Blog –Em 1992, você já era um símbolo sexual. Foi fácil levar o título de "pantera"?
Cristina Mortágua – Várias candidatas eram melhores do que eu. Mas eu era "a" pantera.
Blog – A apresentação seguia um roteiro?
CM – Primeiro, o grupo entrava e dançava uma coreografia de abertura. Aí, vinha a individual, que você não podia alterar nem um passo. Só que eu sou péssima de dança, toda desconjuntada. E pra piorar, eu não conseguia ouvir a música porque o povo veio abaixo quando eu entrei no palco do Olímpia.. É Olimpica?. A música era "Dangerous", do Michael Jackson. Como eu não sabia mesmo fazer a porra da coreografia, comecei a sensualizar (ela relembra a cena, girando as munhecas com os braços levantados e andando sinuosamente pela sala do apartamento).

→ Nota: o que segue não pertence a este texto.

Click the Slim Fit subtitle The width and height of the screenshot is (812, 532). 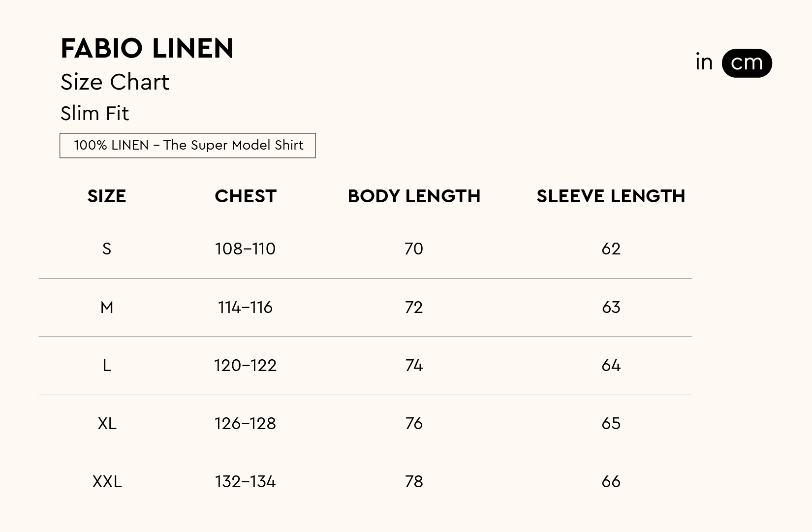94,114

Fiz um misto de Vogue, passarela, tudo junto kkkkkkkk. Eu pensei, "Fodeu, o viado vai me esculachar" (referindo-se ao coreógrafo Zé Reinaldo).
Blog – Como foi a repercussão?
CM – No dia seguinte, eu era capa de todos os jornais mais importantes do País. Não esses do Rio, que você espreme e sai sangue. Tô falando da Folha, do Estadão. E virei socialite (risos). Toda semana eu saía na coluna social.

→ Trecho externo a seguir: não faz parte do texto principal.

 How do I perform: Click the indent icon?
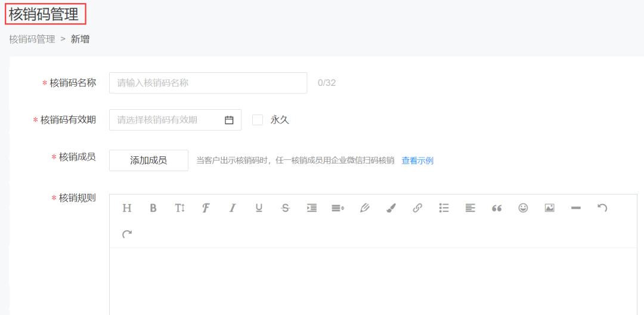(311, 208)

Blog – Você ganhou outros concursos.
CM – Sim, mas naquela época não havia essa coisa corporativa, de associar o concurso a uma porção de marcas, ganhar dinheiro com isso. Era muito mais amador, mas também mais divertido. Quando fui eleita a "musa do Carnaval carioca", eu nem sabia. Ligaram, no dia seguinte, dizendo que o Sérgio Chapelin (apresentador) estava anunciando no Jornal Nacional. Não me pergunta quem elegeu, que eu não tenho ideia.
Blog – Quem a orientava profissionalmente?
CM – Eu mesma (risos). Ah, a gente ouvia o cabeleireiro, os amigos. Não tinha esse desespero de assessor de imprensa, de marketing, agente, administrador de redes sociais. Não existia ainda o programa do H, que lançou a Feiticeira, a Tiazinha, entende?
Ensaio para a revista Ele & Ela, produzido e dirigido por ela mesma: "Essa é a mulher que eu sou."
Blog – Eles voltaram a promover um concurso das panteras esse ano. Você foi jurada. O perfil da vencedora era bem diferente do das concorrentes da sua época.
CM – Atualmente, eles valorizam a mulher fitness, que tem corpo musculoso. É tudo muito estudado, fabricado, sem humor (ela mostra uma foto em que aparece com a própria perna malhada): Tá vendo? Você vê músculo, mas é uma perna de mulher. Não existia Botox, preenchimento, silicone, megahair, jaqueta nos dentes. No máximo, as mulheres faziam muito regime. A gente contava basicamente com a natureza. Ou era bonita, ou não.
Blog – O que você achou da vencedora deste ano?
CM – Na hora em que ela entrou no palco, vi uma força que na verdade não existe nela. Depois, quando a conheci pessoalmente, percebi que tinha me enganado
Blog – Antes da entrevista, você perguntou se eu faria fotos, disse que não estava preparada, não tinha chamado ninguém para maquiá-la; durante a entrevista, saiu três vezes da sala, dizendo que ia "escovar os dentes e colocar um perfuminho". Ao mesmo tempo, afirma que não é mais "escrava da beleza".
CM – Hoje eu vejo que, muito mais difícil do que ganhar um concurso, é segurar a beleza quando você vira mito. Dá trabalho. Recentemente, troquei as próteses de silicone por duas de 500 ml. O médico disse que meus peitos estavam olhando pra baixo, consertei o olhar deles.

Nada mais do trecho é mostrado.